** Begin Recorded information **

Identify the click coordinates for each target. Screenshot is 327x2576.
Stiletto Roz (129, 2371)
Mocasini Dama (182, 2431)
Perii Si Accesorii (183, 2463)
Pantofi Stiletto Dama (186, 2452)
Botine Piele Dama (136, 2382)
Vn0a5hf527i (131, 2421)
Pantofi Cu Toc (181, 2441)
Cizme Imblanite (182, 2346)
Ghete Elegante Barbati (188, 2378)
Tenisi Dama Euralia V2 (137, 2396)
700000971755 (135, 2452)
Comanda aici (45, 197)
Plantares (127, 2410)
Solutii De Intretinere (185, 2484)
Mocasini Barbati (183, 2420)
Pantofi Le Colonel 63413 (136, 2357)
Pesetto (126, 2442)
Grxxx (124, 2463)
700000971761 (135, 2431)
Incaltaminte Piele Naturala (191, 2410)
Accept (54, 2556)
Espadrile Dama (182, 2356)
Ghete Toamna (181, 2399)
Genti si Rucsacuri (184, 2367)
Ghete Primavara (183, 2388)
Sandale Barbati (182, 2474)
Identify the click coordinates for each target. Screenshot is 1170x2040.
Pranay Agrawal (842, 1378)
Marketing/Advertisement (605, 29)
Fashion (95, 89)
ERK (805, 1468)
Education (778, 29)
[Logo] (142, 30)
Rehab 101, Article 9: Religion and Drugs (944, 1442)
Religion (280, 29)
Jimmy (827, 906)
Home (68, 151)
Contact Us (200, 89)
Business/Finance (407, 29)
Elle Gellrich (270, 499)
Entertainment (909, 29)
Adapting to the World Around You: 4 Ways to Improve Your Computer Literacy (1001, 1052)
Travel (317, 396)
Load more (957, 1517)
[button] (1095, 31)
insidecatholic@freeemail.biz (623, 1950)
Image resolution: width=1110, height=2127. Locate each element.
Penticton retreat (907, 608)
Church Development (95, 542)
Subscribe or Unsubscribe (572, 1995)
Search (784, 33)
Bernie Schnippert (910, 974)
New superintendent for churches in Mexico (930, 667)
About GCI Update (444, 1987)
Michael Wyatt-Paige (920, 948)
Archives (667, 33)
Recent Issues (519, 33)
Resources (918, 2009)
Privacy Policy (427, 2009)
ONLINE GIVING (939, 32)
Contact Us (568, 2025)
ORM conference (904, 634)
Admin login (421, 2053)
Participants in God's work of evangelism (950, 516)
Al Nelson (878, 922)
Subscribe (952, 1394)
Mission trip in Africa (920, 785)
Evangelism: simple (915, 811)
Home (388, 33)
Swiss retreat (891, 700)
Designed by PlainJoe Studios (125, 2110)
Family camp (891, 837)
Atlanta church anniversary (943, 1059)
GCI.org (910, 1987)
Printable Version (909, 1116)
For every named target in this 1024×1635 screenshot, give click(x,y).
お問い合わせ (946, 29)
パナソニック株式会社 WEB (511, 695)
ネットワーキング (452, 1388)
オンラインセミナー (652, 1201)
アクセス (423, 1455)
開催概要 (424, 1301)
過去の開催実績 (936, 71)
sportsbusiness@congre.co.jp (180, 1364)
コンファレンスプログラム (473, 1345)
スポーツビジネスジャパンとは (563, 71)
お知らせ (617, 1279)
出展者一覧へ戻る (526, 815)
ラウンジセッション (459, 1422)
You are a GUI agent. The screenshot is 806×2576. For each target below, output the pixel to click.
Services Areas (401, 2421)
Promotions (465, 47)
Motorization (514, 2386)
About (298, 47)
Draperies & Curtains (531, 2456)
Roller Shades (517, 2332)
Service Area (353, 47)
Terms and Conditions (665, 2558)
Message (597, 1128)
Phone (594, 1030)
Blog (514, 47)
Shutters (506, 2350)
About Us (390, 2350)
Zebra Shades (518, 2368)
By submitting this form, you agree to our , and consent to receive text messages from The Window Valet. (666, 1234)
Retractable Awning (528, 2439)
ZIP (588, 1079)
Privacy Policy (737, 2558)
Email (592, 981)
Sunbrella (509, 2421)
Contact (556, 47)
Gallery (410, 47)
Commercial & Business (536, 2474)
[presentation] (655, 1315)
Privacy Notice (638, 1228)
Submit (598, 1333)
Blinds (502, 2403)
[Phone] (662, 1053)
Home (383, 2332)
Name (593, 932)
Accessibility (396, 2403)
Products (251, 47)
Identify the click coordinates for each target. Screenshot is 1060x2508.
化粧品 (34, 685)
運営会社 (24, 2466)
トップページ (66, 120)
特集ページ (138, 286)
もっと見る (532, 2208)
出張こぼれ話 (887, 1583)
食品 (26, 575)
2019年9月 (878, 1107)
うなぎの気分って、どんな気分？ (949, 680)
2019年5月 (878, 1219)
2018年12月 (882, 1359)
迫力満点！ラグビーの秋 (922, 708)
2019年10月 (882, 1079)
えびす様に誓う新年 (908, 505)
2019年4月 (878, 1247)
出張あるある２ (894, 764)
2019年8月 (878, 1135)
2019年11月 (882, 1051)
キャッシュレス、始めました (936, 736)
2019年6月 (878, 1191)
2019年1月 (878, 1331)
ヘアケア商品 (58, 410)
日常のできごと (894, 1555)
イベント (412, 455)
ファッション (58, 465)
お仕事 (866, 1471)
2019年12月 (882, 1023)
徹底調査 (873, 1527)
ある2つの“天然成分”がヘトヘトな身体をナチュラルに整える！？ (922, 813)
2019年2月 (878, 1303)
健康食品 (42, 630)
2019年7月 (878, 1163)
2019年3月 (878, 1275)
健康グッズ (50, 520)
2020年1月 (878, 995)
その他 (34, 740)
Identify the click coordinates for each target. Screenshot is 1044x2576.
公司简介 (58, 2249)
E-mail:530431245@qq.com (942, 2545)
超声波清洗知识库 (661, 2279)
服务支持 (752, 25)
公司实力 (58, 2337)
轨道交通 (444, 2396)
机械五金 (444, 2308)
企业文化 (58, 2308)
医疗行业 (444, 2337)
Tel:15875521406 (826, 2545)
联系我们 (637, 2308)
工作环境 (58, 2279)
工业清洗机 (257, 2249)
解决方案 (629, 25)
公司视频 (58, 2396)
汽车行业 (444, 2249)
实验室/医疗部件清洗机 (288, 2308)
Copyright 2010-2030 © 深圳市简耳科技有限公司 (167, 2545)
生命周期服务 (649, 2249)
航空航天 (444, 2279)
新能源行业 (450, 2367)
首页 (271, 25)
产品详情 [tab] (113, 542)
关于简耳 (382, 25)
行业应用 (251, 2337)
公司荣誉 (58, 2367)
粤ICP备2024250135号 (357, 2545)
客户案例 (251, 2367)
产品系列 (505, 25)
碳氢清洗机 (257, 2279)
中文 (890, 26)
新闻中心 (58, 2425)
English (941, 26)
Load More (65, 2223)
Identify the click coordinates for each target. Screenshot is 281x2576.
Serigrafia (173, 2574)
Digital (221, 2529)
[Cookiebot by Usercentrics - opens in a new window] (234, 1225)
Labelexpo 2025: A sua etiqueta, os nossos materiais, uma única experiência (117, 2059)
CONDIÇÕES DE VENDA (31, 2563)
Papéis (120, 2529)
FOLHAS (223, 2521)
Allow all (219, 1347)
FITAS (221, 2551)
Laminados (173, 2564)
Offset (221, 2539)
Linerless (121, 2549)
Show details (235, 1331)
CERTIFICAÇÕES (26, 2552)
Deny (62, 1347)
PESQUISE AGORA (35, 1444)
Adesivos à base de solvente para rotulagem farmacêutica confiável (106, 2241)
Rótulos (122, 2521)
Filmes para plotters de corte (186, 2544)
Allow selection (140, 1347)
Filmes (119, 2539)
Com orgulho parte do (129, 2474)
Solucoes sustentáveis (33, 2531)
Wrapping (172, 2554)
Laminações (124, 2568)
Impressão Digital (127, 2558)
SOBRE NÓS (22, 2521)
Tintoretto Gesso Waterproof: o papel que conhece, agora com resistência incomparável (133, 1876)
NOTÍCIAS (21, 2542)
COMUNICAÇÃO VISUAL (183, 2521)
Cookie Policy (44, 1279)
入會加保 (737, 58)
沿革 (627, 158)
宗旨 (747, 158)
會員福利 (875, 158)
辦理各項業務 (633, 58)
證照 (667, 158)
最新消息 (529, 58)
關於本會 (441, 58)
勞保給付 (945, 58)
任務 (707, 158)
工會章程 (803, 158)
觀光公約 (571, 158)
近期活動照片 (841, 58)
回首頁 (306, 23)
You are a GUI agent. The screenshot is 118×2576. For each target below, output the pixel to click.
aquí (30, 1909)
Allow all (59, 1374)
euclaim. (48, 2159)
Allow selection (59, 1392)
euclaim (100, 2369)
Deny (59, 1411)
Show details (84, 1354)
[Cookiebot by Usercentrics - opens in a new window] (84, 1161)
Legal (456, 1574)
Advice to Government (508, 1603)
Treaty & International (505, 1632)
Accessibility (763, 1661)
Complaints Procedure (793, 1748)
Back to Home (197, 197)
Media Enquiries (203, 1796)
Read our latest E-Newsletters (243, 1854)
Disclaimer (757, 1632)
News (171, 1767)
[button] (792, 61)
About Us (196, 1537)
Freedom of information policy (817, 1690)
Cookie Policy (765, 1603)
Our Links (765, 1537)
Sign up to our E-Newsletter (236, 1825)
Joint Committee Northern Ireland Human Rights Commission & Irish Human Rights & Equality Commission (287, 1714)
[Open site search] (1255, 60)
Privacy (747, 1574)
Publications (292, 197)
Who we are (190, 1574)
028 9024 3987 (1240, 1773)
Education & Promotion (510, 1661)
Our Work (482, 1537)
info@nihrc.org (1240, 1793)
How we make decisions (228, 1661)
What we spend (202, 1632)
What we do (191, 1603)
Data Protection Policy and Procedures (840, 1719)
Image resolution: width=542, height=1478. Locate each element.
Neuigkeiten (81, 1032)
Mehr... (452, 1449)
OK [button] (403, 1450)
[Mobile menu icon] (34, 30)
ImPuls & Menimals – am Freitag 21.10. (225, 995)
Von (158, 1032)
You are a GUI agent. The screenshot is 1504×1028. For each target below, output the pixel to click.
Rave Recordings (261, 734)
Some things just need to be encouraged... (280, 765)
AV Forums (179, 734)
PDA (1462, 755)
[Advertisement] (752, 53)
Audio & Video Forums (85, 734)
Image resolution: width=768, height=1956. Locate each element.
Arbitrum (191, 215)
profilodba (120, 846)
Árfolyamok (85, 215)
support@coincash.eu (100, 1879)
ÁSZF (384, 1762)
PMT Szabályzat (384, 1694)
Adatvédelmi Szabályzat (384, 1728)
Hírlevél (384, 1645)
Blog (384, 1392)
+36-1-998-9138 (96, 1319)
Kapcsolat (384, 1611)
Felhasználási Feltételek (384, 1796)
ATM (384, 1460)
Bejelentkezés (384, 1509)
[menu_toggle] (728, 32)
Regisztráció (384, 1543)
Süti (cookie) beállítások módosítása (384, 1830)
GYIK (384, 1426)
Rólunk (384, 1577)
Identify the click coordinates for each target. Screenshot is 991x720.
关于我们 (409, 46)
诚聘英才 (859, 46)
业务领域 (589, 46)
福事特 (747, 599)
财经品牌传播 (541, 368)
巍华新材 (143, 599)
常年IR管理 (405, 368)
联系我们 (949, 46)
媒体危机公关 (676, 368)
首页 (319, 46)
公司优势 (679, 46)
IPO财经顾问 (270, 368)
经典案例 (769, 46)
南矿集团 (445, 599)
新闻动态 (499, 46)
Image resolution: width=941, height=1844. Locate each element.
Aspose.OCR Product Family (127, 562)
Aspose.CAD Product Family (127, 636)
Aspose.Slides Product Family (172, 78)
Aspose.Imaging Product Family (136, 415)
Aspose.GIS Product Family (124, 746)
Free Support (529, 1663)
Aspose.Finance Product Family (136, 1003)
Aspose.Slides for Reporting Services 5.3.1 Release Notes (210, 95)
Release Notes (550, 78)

** End Recorded information **

List every line of the entries above that contains the string "Cookiebot", matching case exactly.

[Cookiebot by Usercentrics - opens in a new window] (234, 1225)
[Cookiebot by Usercentrics - opens in a new window] (84, 1161)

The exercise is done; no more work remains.